Instructions for the task
The expected answer is the set of lines in the data below between the line holding "Ocak 2021 (22, 1985)" and the line holding "Agenda (1053, 103)", inclusive, written out exactly.

- - -

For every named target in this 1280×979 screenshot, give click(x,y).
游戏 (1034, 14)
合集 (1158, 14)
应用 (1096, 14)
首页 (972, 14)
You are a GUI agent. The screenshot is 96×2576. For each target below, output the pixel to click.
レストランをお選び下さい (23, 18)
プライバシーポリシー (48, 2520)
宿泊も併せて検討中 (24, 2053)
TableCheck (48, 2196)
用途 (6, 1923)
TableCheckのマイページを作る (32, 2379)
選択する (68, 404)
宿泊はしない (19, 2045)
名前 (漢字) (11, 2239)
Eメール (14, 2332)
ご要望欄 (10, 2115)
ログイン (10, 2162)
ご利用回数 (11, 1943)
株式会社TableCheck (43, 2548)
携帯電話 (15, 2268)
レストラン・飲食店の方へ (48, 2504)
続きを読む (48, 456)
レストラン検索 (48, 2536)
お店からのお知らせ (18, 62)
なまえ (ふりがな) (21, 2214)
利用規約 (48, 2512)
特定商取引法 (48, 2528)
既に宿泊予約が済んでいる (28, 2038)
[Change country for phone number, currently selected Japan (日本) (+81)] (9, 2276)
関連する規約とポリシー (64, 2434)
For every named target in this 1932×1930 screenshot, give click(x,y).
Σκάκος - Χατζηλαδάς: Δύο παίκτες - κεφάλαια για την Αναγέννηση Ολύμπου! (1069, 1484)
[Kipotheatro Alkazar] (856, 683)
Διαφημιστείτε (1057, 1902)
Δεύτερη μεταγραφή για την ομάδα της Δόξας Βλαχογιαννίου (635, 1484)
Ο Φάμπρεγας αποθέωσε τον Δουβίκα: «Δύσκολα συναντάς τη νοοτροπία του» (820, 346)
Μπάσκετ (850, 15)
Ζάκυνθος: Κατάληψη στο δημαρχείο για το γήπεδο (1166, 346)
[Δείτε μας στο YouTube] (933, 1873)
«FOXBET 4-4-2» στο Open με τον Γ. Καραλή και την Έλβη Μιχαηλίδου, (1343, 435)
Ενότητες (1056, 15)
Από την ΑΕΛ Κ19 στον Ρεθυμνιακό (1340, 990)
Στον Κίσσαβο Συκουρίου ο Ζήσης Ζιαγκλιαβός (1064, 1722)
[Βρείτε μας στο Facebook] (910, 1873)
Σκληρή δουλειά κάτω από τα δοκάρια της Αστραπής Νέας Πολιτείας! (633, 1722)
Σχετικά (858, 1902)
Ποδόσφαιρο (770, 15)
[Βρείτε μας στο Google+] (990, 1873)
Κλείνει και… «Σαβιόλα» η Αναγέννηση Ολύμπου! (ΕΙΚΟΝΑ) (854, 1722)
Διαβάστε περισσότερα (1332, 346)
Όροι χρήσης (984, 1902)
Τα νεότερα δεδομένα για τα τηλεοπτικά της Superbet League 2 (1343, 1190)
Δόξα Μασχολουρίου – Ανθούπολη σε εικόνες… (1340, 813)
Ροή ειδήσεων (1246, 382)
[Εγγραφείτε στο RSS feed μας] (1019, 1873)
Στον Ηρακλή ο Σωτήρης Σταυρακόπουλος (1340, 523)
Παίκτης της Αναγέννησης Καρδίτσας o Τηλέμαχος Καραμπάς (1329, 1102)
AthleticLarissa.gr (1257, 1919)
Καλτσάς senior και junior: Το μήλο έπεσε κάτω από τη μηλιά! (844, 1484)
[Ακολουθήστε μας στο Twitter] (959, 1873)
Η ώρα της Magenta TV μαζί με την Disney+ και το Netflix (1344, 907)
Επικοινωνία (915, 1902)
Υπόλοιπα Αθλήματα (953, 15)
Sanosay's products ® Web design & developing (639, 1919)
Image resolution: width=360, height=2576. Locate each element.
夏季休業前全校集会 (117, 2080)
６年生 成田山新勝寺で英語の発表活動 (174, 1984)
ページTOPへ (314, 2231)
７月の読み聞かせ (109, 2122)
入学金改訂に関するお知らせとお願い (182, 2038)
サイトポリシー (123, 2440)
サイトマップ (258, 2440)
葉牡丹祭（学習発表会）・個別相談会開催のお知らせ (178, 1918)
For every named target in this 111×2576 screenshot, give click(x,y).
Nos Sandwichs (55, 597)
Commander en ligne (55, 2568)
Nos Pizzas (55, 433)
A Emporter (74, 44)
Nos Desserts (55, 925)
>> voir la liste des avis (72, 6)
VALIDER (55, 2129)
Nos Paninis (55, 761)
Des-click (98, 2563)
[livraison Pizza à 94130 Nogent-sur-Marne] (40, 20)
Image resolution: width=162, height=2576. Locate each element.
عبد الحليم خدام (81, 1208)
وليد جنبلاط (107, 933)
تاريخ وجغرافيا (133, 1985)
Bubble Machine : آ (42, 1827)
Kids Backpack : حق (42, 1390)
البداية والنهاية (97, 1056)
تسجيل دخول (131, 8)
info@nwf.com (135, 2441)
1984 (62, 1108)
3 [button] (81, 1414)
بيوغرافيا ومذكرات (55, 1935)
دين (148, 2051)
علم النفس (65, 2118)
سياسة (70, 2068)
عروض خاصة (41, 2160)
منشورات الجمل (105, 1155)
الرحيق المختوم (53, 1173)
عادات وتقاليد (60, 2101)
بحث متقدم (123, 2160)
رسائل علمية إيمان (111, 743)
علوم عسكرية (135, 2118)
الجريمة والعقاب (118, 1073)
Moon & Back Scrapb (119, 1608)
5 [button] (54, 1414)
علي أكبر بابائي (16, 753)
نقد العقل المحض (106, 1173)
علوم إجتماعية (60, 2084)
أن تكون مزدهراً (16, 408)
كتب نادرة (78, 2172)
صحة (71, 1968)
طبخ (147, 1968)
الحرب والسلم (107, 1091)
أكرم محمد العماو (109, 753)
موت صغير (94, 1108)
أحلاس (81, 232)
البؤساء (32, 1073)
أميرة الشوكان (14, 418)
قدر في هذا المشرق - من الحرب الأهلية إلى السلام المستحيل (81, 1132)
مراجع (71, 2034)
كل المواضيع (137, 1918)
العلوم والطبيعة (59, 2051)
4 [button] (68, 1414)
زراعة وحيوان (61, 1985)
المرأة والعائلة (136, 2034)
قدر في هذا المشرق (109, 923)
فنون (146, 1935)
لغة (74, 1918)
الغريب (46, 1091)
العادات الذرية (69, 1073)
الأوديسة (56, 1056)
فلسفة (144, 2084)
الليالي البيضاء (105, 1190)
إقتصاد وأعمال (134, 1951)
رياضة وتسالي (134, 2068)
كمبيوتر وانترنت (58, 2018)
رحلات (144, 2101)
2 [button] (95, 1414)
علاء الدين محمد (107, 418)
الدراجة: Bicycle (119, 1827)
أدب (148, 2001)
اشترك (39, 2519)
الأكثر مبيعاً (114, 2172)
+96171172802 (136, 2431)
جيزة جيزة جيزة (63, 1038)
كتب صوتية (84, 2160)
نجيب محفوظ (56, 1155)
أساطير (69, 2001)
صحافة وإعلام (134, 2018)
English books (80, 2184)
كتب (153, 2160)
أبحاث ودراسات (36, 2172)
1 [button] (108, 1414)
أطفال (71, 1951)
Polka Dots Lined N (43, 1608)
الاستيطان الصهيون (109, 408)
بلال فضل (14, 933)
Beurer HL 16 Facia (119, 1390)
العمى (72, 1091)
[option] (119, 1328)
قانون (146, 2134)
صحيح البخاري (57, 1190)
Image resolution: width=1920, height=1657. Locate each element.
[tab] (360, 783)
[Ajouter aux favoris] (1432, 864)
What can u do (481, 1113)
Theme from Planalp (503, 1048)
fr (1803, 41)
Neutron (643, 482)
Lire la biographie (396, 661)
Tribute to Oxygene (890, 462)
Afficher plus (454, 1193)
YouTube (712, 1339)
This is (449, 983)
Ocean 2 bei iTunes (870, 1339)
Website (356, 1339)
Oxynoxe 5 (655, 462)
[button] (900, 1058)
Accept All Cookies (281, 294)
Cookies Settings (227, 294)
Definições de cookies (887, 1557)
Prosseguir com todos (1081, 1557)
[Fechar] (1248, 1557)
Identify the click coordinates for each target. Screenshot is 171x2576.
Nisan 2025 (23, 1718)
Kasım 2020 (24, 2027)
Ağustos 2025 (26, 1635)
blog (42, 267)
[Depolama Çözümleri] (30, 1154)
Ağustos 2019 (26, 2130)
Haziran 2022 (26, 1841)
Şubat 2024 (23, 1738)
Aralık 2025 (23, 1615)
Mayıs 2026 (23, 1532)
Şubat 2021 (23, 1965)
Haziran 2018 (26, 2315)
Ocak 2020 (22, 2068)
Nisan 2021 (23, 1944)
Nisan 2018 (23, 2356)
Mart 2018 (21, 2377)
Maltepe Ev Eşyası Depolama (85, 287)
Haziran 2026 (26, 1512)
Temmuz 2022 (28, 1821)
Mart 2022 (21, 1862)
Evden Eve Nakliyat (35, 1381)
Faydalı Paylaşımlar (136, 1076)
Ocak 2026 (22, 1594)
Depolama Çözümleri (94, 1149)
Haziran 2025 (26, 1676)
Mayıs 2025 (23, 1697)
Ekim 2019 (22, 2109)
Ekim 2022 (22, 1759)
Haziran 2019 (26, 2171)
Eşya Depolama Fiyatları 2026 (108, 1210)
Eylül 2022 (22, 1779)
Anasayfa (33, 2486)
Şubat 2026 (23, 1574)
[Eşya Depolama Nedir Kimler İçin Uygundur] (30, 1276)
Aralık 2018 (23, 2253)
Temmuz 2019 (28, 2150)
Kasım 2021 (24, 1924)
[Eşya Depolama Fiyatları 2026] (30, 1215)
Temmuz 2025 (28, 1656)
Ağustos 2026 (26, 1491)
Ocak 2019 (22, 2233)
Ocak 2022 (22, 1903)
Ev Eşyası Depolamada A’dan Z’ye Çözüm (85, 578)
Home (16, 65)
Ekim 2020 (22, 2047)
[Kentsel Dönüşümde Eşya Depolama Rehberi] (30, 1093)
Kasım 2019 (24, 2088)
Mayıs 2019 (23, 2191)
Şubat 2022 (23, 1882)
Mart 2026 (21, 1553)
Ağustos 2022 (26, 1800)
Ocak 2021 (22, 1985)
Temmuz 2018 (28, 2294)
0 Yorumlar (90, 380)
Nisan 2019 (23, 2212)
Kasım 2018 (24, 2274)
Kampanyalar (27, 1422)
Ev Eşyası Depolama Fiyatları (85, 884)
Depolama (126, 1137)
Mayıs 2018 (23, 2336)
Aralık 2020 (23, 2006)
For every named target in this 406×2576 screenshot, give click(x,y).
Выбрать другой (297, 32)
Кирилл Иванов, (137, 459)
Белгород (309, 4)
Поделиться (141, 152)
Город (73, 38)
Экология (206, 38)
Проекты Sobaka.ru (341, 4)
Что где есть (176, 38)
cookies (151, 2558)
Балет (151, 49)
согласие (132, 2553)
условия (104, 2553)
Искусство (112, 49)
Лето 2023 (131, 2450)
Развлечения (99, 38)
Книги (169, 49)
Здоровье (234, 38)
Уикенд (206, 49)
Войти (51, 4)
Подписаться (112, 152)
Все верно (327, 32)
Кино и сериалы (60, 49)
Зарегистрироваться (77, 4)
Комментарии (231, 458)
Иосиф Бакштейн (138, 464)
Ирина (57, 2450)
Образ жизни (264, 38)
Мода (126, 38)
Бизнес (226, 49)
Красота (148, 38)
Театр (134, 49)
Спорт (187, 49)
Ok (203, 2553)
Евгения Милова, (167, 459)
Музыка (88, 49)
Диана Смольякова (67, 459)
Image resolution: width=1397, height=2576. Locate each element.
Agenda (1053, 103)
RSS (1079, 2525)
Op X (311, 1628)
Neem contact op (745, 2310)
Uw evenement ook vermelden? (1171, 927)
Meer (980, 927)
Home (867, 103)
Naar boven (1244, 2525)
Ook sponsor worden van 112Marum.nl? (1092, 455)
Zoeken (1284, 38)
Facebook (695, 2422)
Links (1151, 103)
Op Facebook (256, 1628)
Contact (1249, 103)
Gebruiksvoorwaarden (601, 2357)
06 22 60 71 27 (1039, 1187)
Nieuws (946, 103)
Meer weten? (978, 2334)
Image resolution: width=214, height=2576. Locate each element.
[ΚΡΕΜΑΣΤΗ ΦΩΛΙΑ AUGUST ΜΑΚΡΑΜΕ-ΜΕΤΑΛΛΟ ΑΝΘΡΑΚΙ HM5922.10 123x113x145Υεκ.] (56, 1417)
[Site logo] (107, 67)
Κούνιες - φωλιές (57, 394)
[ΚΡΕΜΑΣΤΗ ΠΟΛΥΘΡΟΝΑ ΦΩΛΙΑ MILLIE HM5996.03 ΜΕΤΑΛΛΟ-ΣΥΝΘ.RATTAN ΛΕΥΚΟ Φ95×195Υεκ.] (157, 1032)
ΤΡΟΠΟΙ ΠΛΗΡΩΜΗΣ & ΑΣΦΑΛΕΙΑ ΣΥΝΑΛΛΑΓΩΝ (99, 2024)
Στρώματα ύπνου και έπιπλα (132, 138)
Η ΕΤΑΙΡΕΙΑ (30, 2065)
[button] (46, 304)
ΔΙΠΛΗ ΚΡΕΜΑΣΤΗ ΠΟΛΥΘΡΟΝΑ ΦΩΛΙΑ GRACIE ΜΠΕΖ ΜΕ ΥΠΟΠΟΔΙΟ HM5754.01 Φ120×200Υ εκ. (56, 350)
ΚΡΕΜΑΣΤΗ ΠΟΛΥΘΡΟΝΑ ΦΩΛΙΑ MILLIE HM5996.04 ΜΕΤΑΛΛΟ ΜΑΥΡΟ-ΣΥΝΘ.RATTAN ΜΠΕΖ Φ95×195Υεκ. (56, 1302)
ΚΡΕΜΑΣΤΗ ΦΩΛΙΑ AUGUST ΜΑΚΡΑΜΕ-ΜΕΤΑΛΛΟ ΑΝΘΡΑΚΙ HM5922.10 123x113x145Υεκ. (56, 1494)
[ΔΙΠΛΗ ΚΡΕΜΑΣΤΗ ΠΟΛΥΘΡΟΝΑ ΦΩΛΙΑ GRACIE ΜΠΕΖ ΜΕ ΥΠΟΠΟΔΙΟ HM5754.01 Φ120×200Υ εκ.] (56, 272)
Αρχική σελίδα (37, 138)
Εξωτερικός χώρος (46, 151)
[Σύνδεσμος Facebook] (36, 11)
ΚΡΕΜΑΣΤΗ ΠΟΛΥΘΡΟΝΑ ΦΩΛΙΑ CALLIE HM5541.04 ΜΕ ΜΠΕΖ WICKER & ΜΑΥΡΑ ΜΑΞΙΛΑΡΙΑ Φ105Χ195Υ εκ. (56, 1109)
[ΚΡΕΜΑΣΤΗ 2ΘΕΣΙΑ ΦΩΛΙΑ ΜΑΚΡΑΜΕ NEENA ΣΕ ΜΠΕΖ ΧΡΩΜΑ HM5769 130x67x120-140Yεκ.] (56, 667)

- - -

Output for this task
Ocak 2021 (22, 1985)
Temmuz 2018 (28, 2294)
0 Yorumlar (90, 380)
Nisan 2019 (23, 2212)
Kasım 2018 (24, 2274)
Kampanyalar (27, 1422)
Ev Eşyası Depolama Fiyatları (85, 884)
Depolama (126, 1137)
Mayıs 2018 (23, 2336)
Aralık 2020 (23, 2006)
For every named target in this 406×2576 screenshot, give click(x,y).
Выбрать другой (297, 32)
Кирилл Иванов, (137, 459)
Белгород (309, 4)
Поделиться (141, 152)
Город (73, 38)
Экология (206, 38)
Проекты Sobaka.ru (341, 4)
Что где есть (176, 38)
cookies (151, 2558)
Балет (151, 49)
согласие (132, 2553)
условия (104, 2553)
Искусство (112, 49)
Лето 2023 (131, 2450)
Развлечения (99, 38)
Книги (169, 49)
Здоровье (234, 38)
Уикенд (206, 49)
Войти (51, 4)
Подписаться (112, 152)
Все верно (327, 32)
Кино и сериалы (60, 49)
Зарегистрироваться (77, 4)
Комментарии (231, 458)
Иосиф Бакштейн (138, 464)
Ирина (57, 2450)
Образ жизни (264, 38)
Мода (126, 38)
Бизнес (226, 49)
Красота (148, 38)
Театр (134, 49)
Спорт (187, 49)
Ok (203, 2553)
Евгения Милова, (167, 459)
Музыка (88, 49)
Диана Смольякова (67, 459)
Image resolution: width=1397, height=2576. Locate each element.
Agenda (1053, 103)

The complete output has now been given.